EVEN WITH THE SPECIAL GROOVING TOOL IT'S BEST TO EPOXY THE CRUCH GRING MECHANISM IN.

Reactions: Agree 2


----------



## DKMD (May 2, 2018)

I’ve done both Crushgrind and the standard steel mills. I think the standard steel kits are easier to make and are more forgiving, but sometimes I like the lack of a top knob on the crush grind mills. CSUSA is a good source for kits, but Packard and others sell nice stuff. I avoid Woodcraft because the prices are typically on the high end.

Make sure the wood is dry!


----------



## cgseymour (May 4, 2018)

Thank you all for the comments.


----------



## rocky1 (May 5, 2018)

Good set of instructions on the Crush Grind here... 
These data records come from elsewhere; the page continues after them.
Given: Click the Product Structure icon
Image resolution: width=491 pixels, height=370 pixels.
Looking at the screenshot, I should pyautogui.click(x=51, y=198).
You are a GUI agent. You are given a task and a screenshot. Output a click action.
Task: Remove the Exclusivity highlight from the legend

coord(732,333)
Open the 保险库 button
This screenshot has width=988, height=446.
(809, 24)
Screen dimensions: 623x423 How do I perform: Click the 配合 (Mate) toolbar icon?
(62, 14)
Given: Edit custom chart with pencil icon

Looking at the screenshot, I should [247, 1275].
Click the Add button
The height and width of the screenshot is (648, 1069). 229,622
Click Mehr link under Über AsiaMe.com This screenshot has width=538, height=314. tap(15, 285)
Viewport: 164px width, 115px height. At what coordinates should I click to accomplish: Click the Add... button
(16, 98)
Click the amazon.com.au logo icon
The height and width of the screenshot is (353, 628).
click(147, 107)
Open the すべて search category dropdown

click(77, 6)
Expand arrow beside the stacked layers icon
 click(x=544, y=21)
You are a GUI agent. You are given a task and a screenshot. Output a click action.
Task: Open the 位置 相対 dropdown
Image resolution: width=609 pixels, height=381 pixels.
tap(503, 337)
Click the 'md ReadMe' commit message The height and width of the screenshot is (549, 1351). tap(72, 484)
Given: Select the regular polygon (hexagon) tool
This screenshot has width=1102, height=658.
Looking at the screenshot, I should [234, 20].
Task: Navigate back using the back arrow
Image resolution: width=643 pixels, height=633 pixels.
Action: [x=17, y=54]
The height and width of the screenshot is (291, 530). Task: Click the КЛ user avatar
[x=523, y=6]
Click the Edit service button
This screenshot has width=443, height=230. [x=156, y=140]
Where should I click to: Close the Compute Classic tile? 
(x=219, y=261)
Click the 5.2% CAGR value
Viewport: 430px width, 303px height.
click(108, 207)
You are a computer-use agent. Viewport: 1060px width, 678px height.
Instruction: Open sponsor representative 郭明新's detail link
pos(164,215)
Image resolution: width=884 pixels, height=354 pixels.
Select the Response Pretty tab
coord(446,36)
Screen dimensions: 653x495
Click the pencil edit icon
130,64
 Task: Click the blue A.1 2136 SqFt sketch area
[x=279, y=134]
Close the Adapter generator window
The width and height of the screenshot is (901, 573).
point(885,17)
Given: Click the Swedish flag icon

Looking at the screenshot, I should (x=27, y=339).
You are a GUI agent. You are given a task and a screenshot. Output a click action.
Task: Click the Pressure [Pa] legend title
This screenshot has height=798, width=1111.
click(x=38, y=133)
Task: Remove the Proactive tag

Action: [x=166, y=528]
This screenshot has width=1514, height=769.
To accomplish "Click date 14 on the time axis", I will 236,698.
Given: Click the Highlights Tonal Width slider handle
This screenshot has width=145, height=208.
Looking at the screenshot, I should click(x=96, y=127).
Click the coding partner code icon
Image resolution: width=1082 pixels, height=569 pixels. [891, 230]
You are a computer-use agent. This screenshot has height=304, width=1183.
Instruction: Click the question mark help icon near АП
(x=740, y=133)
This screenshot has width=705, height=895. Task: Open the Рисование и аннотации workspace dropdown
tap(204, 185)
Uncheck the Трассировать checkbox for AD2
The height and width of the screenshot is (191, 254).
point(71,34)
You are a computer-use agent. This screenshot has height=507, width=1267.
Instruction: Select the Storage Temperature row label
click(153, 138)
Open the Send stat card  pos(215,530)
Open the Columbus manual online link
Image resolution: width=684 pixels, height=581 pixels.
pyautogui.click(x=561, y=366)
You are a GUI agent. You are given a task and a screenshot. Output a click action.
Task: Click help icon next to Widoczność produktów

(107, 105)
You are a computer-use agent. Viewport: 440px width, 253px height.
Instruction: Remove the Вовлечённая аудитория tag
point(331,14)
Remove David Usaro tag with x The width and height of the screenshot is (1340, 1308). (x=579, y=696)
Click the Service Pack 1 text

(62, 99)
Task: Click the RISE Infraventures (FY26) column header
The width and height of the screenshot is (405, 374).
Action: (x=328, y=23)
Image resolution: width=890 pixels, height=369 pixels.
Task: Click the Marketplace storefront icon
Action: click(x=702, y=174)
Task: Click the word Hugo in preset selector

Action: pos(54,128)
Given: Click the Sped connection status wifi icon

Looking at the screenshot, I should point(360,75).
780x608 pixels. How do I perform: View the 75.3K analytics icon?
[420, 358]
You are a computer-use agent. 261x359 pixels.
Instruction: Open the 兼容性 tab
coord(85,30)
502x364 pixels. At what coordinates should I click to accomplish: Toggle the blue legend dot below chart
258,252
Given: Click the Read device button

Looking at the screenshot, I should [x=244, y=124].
https://woodbarter.com/threads/crushgrind-peppermill-instructions.19485/ 

@TimR - is da man on the peppermill situation.

Reactions: Thank You! 1


----------



## TimR (May 5, 2018)

Thanks @rocky1 , let’s not set expectations too high though! 
@cgseymour , let me know if any questions.

Reactions: Funny 1


----------



## rocky1 (May 5, 2018)

What can I say... You've turned some pretty impressive mills. And, probably more than most have posted, with possible exception of that @Spinartist guy, but I don't think the folks Chris talked to are looking for anything like those Lee is always turning!!!

Reactions: Thank You! 2 | Funny 1


----------



## cgseymour (May 5, 2018)

Thanks Tim
I am sure once I start making one I will have many questions

Thanks to all

Reactions: Like 1


----------